What you need to do |
1. Answer these questions from the article on Databricks test suites, each answer on its own line marked to match:
(a) What value does the notebook code assign to timeout_mins?
(b) What does the article suggest devoting one notebook to when running the test suite?
(c) What default catalog does the function set_schema use?
2. List every import statement in the code of the article on Databricks test suites.
3. Write the next part of the article on Databricks test suites, starting after its final line.

Passage for review |
========================================================================

Echoing what we said in Part 1: Test Data Curation, when your team is migrating script code and pipeline code to Databricks, there are three main steps:
This article focuses on the third point. So, to ensure that a script is converted correctly you typically want to make sure:
In Part 1 we focused on how to curate comprehensive data to use for running tests. The solution we landed on was to create:
In Part 2, we will focus on how to set up the test suites themselves. Some questions we will answer are:
When it comes to test suites, the most important aspects are:
The great thing about our data curation approach was that we brought all the data into Databricks which will tell us if the test suite is passing. There is no need to connect (via JDBC or otherwise) to the source system to get this information. As such, the requirements for an excellent test suite are:
Now that we’ve established what we need, let’s start from the user’s perspective and dive deeper one step at a time.
For running the test suite, we suggest you devote one notebook for each pipeline being run. For instance a pipeline with two scripts in it may have notebook code that looks like this:
# Databricks notebook source
from tests.unit_tests.testing_utils import *
repo_path = "<path to your scripts being converted>"
timeout_mins = 60*15
job = "products_monthly"
# COMMAND ----------
# DBTITLE 1,1 - products_backup
script = "products_backup.sql"
notebook_args = {
"SCHEMA" : "products_monthly__products_backup",
"CATALOG" : "test_suites",
"STAGING" : "abfss://staging@devstorageaccount.dfs.core.windows.net/input/"
}
dbutils.notebook.run(repo_path + "raw/products_backup", timeout_mins, notebook_args)
test_1_results = validate_and_reset("products_monthly", "products_backup")
# COMMAND ----------
# DBTITLE 1,2 - products_load
script = "products_load.sql"
notebook_args = {
"SCHEMA" : "products_monthly__products_load",
"CATALOG" : "test_suites",
"STAGING" : "abfss://staging@devstorageaccount.dfs.core.windows.net/input/"
}
dbutils.notebook.run(repo_path + "raw/products_load", timeout_mins, notebook_args)
test_2_results = validate_and_reset("products_monthly", "products_load")
Let’s break this down. Each cell will:
As discussed above, each notebook runs with its own devoted schema, this enables many developers to work on scripts at the same time.
Digging one level deeper, let’s think about what needs to happen in the validation function validate_and_reset()
. We need to:
<job>__<script>__%
. .*__.*__(.*)__post
. Compare the schema, counts, and row contents for each table.RESTORE
on each changed table in the test schema that changed (i.e. tables which have a post table).How do we actually compare the rows between two tables (or DataFrames)? At Databricks when we run these migrations ourselves we consider two options:
exceptAll
returns zero records (and the count matches) then you know the DataFrames are identical.Code to achieve table validation (using exceptAll
) looks like this:
from pyspark.sql.functions import col, min
from databricks.sdk.runtime import *
import re
def set_schema(job_name: str, script_name: str, catalog: str = "dev_test_suites"):
spark.sql(f"USE {catalog}.{job_name}__{script_name}")

========================================================================

Data extract |
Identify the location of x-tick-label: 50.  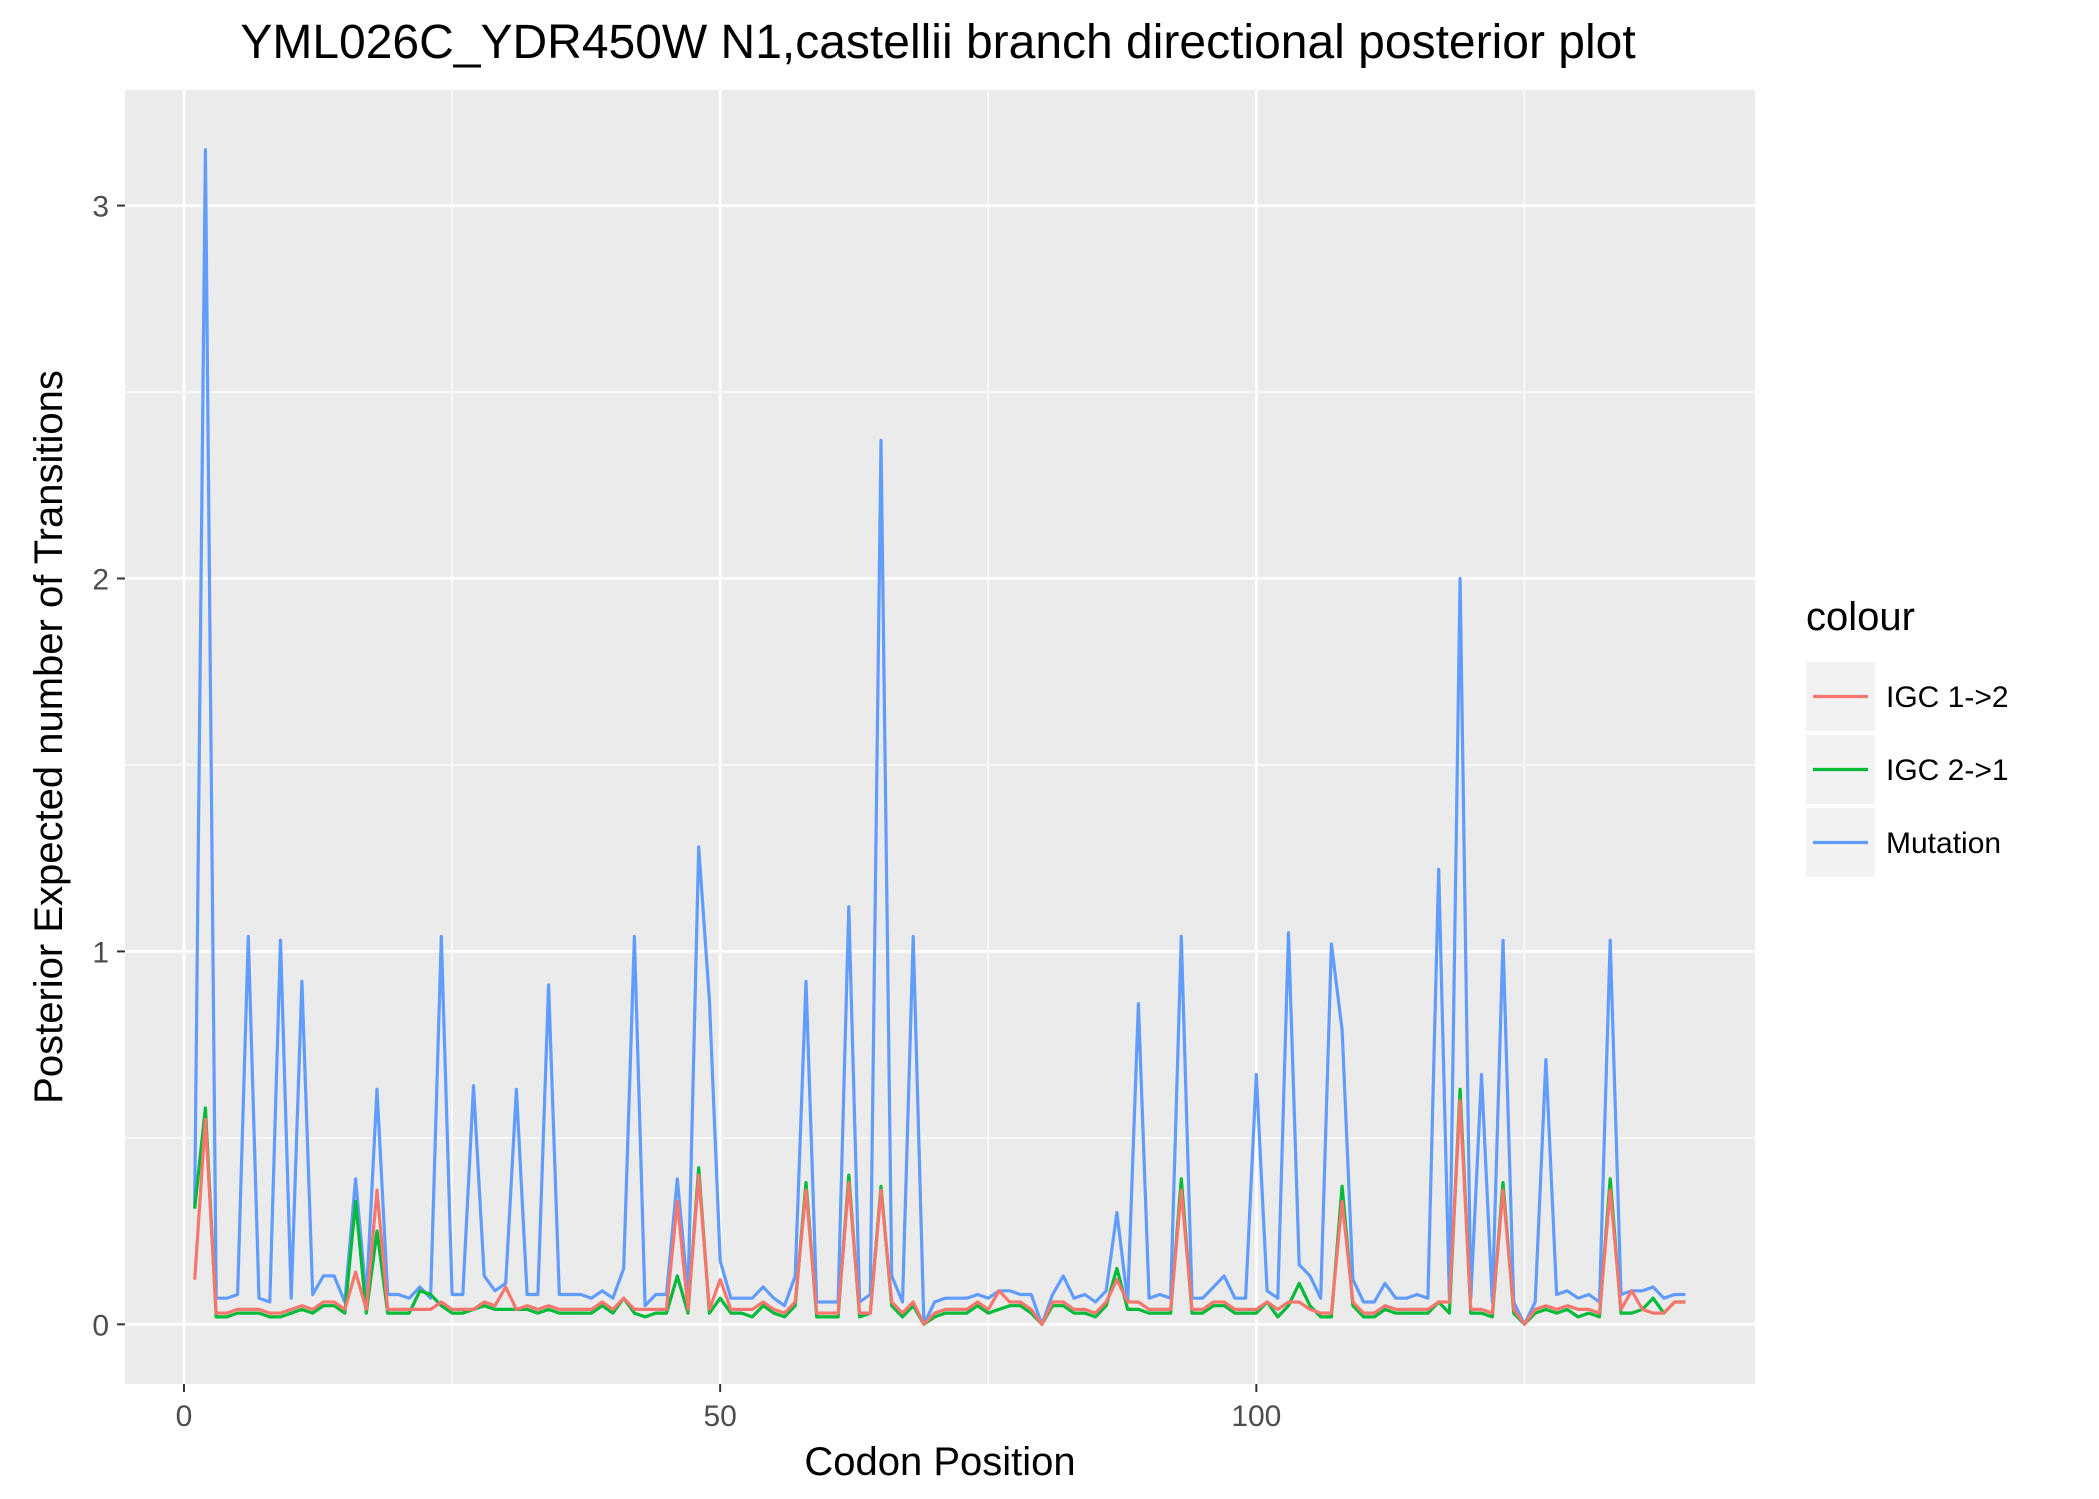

========================================================================

Results of the tasks |
1.
(a) 60*15
(b) Each pipeline being run.
(c) "dev_test_suites"

2.
from tests.unit_tests.testing_utils import *
from pyspark.sql.functions import col, min
from databricks.sdk.runtime import *
import re

3.
print(f"Schema set to: `{catalog}.{job_name}__{script_name}`")
def get_post_tables(job_name: str, script_name: str, script_num: int, post_table_schema: str = "post_tables", catalog: str = "dev_test_suites"):
# grab the post tables and coerce to list[str]
post_tables_rows = spark.sql(f"show tables in {catalog}.{post_table_schema}") \
.filter(col("tableName").like(f'{job_name.lower()}__{script_name.lower()}%') | col("tableName").like(f'{job_name.lower()}__{str(script_num)}%')) \
.select("tableName").collect()
return [post_table_row[0] for post_table_row in post_tables_rows]
def run_unit_test(post_tables: str, post_table_schema: str, catalog: str):
out = {}
if len(post_tables) == 0:
print("No tables to compare. Investigate output files before marking as passing")
return out
else:
for table in post_tables:
post_table = table
pre_table = post_table.split("__")[2]
out[pre_table] = {}
test_results = [False, False, False]
# schema check
pre_schema = spark.sql(f"select * from {pre_table}").drop("rowid").schema
post_schema = spark.sql(f"select * from {catalog}.{post_table_schema}.{post_table}").drop("rowid").schema
# check if the schema length is equal
if len(pre_schema) == len(post_schema):
# check if the column names and datatypes are identical
diff_columns = [(col_pre, col_post) for col_pre, col_post in zip(pre_schema, post_schema) if col_pre.name != col_post.name or col_pre.dataType != col_post.dataType]
if len(diff_columns) == 0:
out[pre_table]["schema"] = "passed"
test_results[0] = True
else:
print("Some schema columns not matching")
out[pre_table]["schema"] = diff_columns
else:
out[pre_table]["schema"] = f"Schema lengths not equal, pre is {len(pre_schema)} fields but post has {len(post_schema)}"
# row count check
pre_count = spark.sql(f"select count(*) from {pre_table}").collect()[0][0]
post_count = spark.sql(f"select count(*) from {catalog}.{post_table_schema}.{post_table}").collect()[0][0]
if pre_count != post_count:
print(f"Table count mismatched, {pre_table} count is : {pre_count} and {post_table} count is : {post_count}")
out[pre_table]["counts"] = f"failed - Table count mismatched, {pre_table} count is : {pre_count} and {post_table} count is : {post_count}"
else:
out[pre_table]["counts"] = "passed"
test_results[1] = True
## data check
pre_data = spark.sql(f"select * from {pre_table}").drop("rowid").drop("ROWID")
post_data = spark.sql(f"select * from {catalog}.{post_table_schema}.{post_table}").drop("rowid").drop("ROWID")
data_mismatch = pre_data.exceptAll(post_data)
mismatch_count = data_mismatch.count()
if mismatch_count != 0:
print(f"Data check failed. {pre_table} and {post_table} has {mismatch_count} rows different")
# avoid large collects to driver
if mismatch_count > 1000000:
print(f"\tfound more than 1M mis-matching records so only saving first 1M in out['{pre_table}']['data_check']")
data_mismatch = data_mismatch.limit(1000000)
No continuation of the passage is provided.